Even in the original study, the authors acknowledged that there were many reasons why the study participants might attribute favorable results to timing, luck, or others' assistance despite being high-achieving. In 1978, for these professional and academic women, it could easily have been the societal pressures, gender norms, and a lack of role models that contributed to these feelings, 40+ years ago (1978 - ya think?).


The researchers believed that these factors combined to create an internalized sense of doubt, even when external success could be pointed to and proven.


That's a far cry from the so-called inescapable condition labeled a syndrome we hear about today. So let's debunk on.


From “Impostor” to "Builder"


First, let’s clear something up: you’re not an impostor, and it’s not a syndrome. Have we mentioned that? OK great.


The original 150 high-achieving women felt like frauds despite clear evidence of their competence. These women attributed their success to luck, timing, or external factors, not their own hard work or skills. But they were not frauds. They were not impostors. If you’ve ever doubted your accomplishments, you’re in good company. But here’s the thing—those women weren’t frauds, and neither are you.


That's the other problem with the term -- it implies you are actually an impostor, as if you're some kind of pathological liar who says you saved the company when all you did was sit in the back room playing games on your smartphone. Try it yourself -- say "impostor syndrome" and try NOT to feel like YOU are indeed the impostor who's gaming everyone else.


So, let’s reframe it. Instead of seeing yourself as someone "with impostor syndrome" or "trying to overcome impostor syndrome,” start seeing yourself as a new term -- and yes, this is something we thought up for this post. Think of yourself as a BUILDER. Builders don’t rely on luck or timing—they create, strategize, and execute. They look at their achievements and recognize the effort, expertise, and persistence it took to get there.


Take a moment to reflect on your own accomplishments. Were they really just lucky breaks? ALL of them? REALLY? Were you really an "impostor" suffering from a "syndrome" EVERY time? Or was it YOU who put in the hours, made the connections, and solved the problems that led to those successes? Even if timing played a role, wasn’t it your preparation and readiness that allowed you to seize the opportunity?


This shift in perspective isn’t just empowering—it’s accurate.

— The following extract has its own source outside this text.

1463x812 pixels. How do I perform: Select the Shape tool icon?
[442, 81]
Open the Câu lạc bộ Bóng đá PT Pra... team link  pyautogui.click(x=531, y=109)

Builders know that success isn’t about perfection. It’s about progress, learning, and adapting. When you focus on what you’ve built—and what you’re continuing to build— it is natural to feel a level of doubt, luck, timing, or that external forces contributed, and maybe some or all of these also really did help you along, but THEY WERE NOT THE WHOLE STORY.


It is natural to fleetingly feel that maybe it wasn't you after all and you're not as talented as others think, but you don't have to stick with such thoughts, because this is NOT A SYNDROME. You have your choice of what you want to think about yourself and your fantastic skills. When you move past the passive idea of "it's a syndrome" you move beyond the limiting label of feeling like an “impostor” and step fully into your role as a creator, a leader, and a person of real substance.


The next time you feel those doubts creeping in, remember the long and unusual history of the term "impostor syndrome", which (one more time, folks) isn't a syndrome, and you're not an impostor. And remind yourself: you’re a BUILDER, and your achievements are proof of what you’re capable of.


Let go of the myth and embrace your true power.


Until next time, keep reclaiming your achievement, and... Keep Debunking!


Cheers,


Katherine



(1) Clance, Pauline Rose, and Suzanne Ament Imes. "The imposter phenomenon in high achieving women: Dynamics and therapeutic intervention." Psychotherapy: Theory, research & practice 15.3 (1978): 241.